POSO, Upeks.co.id – Pertamina Patra Niaga Regional Sulawesi melalui program Tanggung Jawab Sosial dan Lingkungan (TJSL) menyalurkan bantuan bagi warga terdampak gempa bumi di Kabupaten Poso, Sulawesi Tengah. Bantuan tersebut diserahkan langsung di Posko BPBD dan PMI Kecamatan Kilo, usai Salat Jumat.
Gempa yang mengguncang wilayah Poso mengakibatkan 306 jiwa terdampak, dengan korban meninggal dunia 2 orang, 12 orang luka berat, dan 6 orang luka ringan. Selain itu, tercatat 7 rumah mengalami rusak berat, 13 rumah rusak ringan, serta kerusakan fasilitas umum meliputi 1 sekolah, 3 sarana ibadah, dan 1 gedung pemerintah.
Bantuan Pertamina senilai Rp 35 juta itu terdiri dari 20 box obat-obatan, tenda terpal, 5 tabung Bright Gas, sembako, hygiene kit, serta family kit untuk kebutuhan pengungsian.
Kepala BPBD Kabupaten Poso, Darma Metusala, SH., mengapresiasi respon cepat Pertamina dalam penyaluran bantuan.
“Kami menyampaikan terima kasih atas kepedulian Pertamina.
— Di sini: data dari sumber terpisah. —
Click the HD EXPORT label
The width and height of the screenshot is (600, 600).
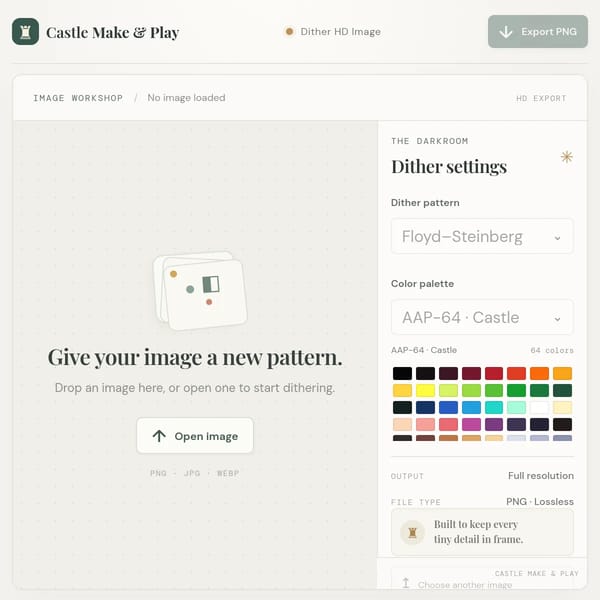541,98
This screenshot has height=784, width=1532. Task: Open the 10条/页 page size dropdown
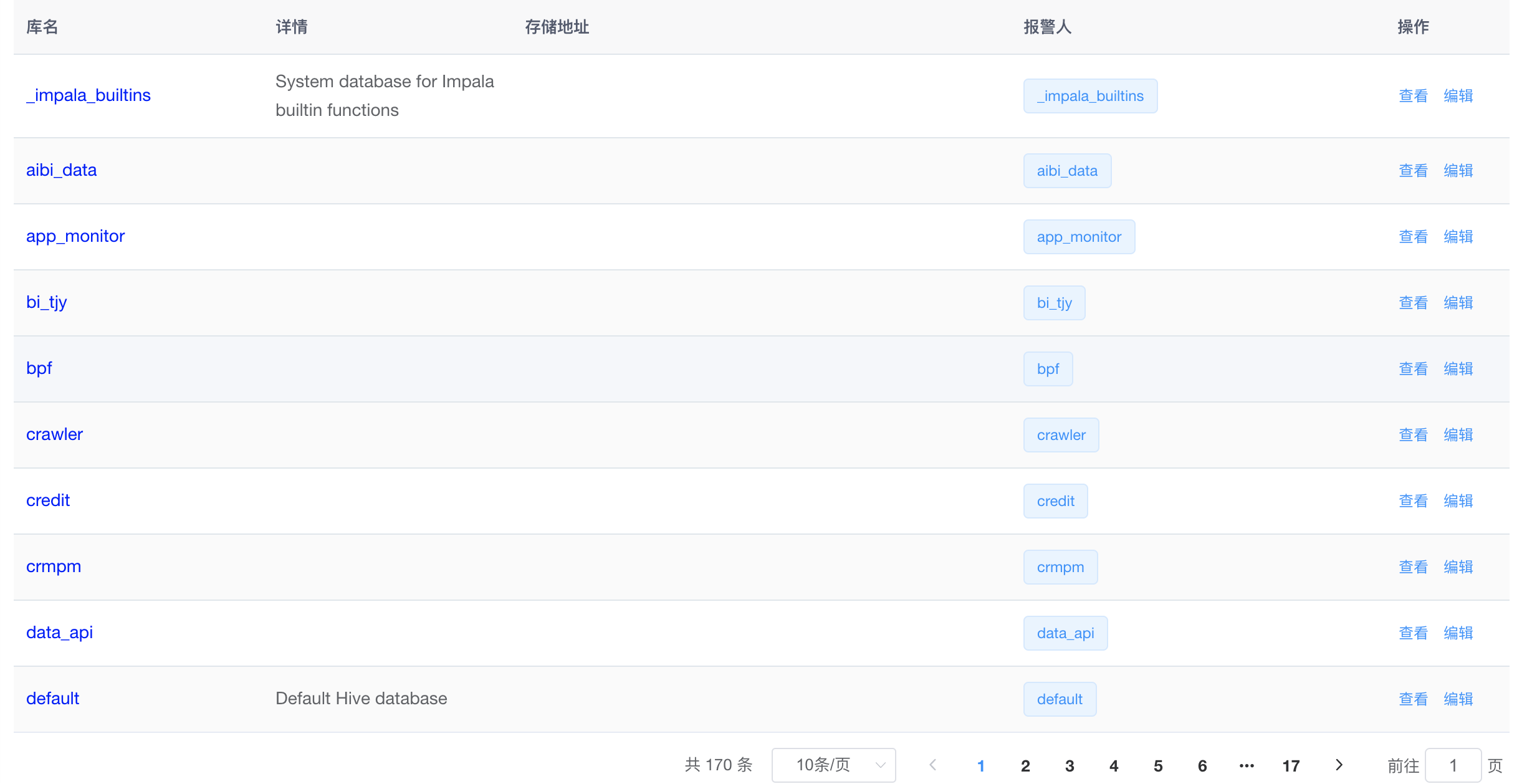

Bantuan ini sangat bermanfaat untuk meringankan beban masyarakat terdampak gempa, khususnya dalam penyediaan kebutuhan dasar di posko pengungsian,” ujarnya.
Salah seorang warga terdampak, Ahmad, juga menyampaikan rasa syukurnya. “Alhamdulillah, kami sangat terbantu dengan adanya bantuan dari Pertamina. Terutama kebutuhan sembako, obat-obatan, serta perbaikan kendaraan yang rusak. Ini meringankan langkah kami untuk bangkit kembali,” tuturnya.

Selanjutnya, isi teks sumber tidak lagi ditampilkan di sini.